WORK ORDER - Pictures excluded, output the lines of the data below between the one holding "Given: Open the Load Saved Template dropdown" and the one holding "Click the Request Control button", inclusive, exactly as they stand.

INFORMATION SUPPLIED -

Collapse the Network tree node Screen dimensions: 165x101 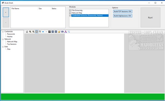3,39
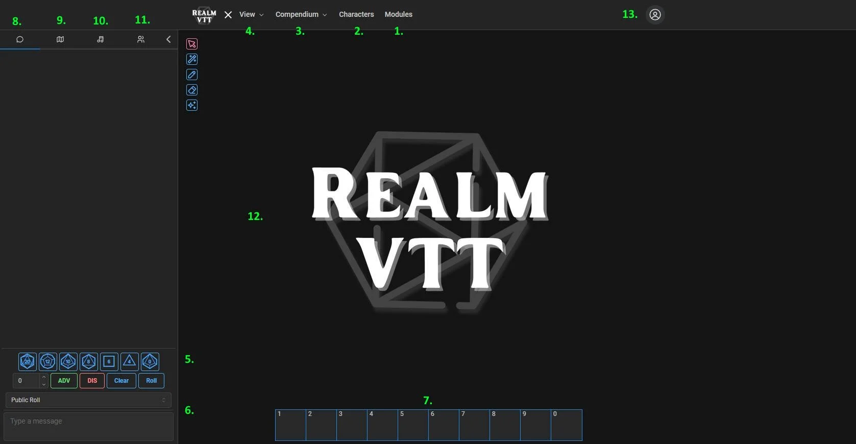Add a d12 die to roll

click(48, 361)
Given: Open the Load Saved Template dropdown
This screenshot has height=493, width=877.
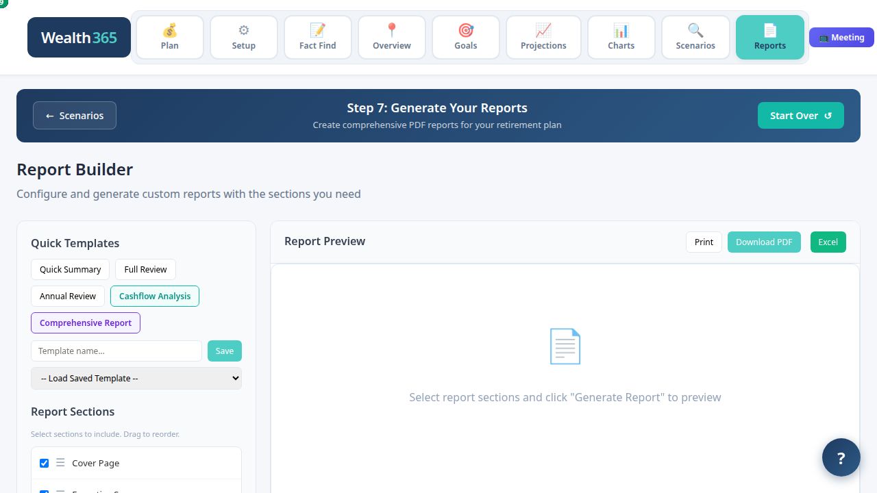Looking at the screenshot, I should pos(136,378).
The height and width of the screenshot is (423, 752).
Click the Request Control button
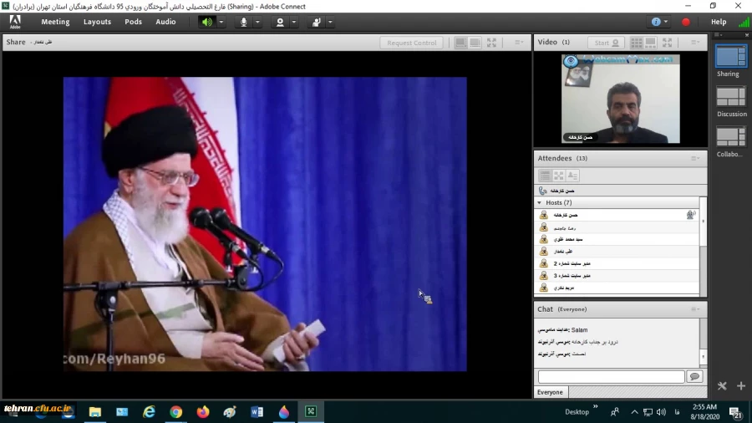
---
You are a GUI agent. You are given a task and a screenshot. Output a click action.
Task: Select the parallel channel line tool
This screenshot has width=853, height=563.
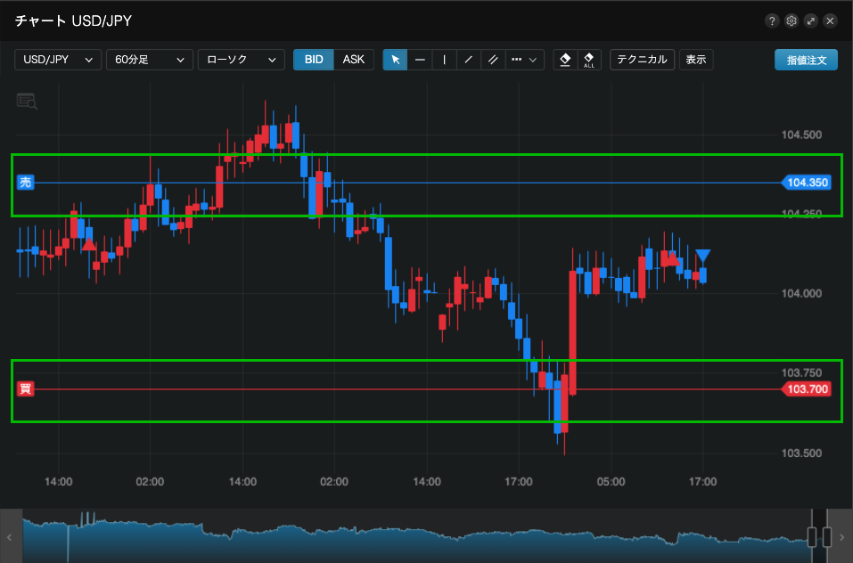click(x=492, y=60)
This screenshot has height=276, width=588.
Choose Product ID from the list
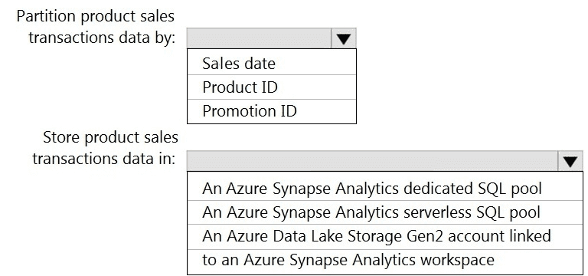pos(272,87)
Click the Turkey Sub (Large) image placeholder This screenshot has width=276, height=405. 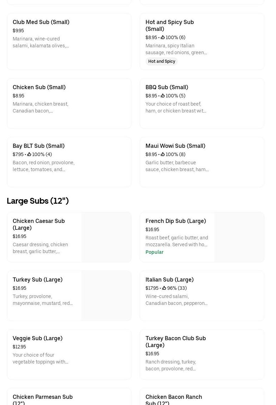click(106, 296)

RESULT OF THE TASK -
Given: Open the Load Saved Template dropdown
This screenshot has height=493, width=877.
Looking at the screenshot, I should pos(136,378).
The height and width of the screenshot is (423, 752).
Click the Request Control button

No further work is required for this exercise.